Nicht allen im Land gefällt das. Schon jetzt ächzen beliebte Regionen gerade in den Sommermonaten unter den Folgen des Massentourismus. In Schweden diskutiert man außerdem die Frage, ob das Land auf diese Weise Profit aus dem Klimawandel schlagen dürfe.
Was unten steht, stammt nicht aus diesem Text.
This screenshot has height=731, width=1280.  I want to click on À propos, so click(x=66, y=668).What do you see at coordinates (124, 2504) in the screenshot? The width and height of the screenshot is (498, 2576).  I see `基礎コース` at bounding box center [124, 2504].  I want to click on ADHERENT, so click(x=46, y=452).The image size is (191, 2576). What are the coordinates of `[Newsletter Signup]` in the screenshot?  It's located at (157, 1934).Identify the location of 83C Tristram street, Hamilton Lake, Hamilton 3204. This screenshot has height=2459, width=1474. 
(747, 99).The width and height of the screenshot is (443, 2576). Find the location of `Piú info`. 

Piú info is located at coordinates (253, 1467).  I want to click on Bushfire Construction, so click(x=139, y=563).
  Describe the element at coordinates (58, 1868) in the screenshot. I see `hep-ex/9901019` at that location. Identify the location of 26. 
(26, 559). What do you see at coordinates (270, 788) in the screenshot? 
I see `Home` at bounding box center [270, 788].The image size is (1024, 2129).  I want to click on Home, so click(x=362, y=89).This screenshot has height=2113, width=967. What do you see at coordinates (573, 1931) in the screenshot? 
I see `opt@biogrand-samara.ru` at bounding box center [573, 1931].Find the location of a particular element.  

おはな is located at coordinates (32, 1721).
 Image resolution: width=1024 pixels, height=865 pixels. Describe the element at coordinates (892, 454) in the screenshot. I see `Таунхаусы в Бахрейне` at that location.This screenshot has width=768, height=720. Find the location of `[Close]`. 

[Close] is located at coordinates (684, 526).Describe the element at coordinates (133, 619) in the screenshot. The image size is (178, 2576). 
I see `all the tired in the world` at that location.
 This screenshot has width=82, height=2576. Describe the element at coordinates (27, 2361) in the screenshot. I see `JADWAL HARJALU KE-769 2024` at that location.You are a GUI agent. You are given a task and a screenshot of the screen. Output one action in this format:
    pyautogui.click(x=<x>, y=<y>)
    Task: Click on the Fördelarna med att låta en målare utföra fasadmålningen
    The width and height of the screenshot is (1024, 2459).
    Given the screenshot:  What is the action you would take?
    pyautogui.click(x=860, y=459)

Aus der Entwicklung könnte nach einer Studie der Europäischen Union in den nächsten Jahren ein stetiger Trend werden. Anhand von Daten aus 269 europäischen Regionen wurden die Auswirkungen aktueller klimatischer Bedingungen auf die Touristenströme ausgewertet. Fazit der Studie: “Wir stellen ein klares Nord-Süd-Muster bei den Veränderungen der Tourismusnachfrage fest. Die nördlichen Regionen profitieren vom Klimawandel, während die südlichen Regionen mit erheblichen Rückgängen der Tourismusnachfrage konfrontiert sind”, heißt es in der Untersuchung.
“Es ist paradox”
Am Gletscher in Norwegen zeigt Bergführer Bruheim auf die freigelegten Felsrücken unterhalb des Gletschers. “Vor zwanzig Jahren zog sich der Gletscher noch weit runter ins Tal”, erinnert sich Bruheim. Er warnt vor den Folgen des eines ungebremsten Tourismus. “Wir haben der Tourismusindustrie in Norwegen gesagt: ‘Macht kein Marketing mehr in Asien!’ Denn es ist paradox: Sie wollen die Gletscher sehen, bevor sie verschwinden. Doch wenn immer mehr mit dem Flieger kommen, wird der Einfluss auf den Klimawandel größer. Und damit auch die Bedrohung des Gletschers.”
Ein Massentrend scheint die “Coolcation” noch nicht zu sein; dennoch zeigen sich schon jetzt in Skandinavien die Folgen des Klimawandels für den Tourismus in Europa. Und die dürften sich in den kommenden Jahren vor allem im Sommer weiter verstärken.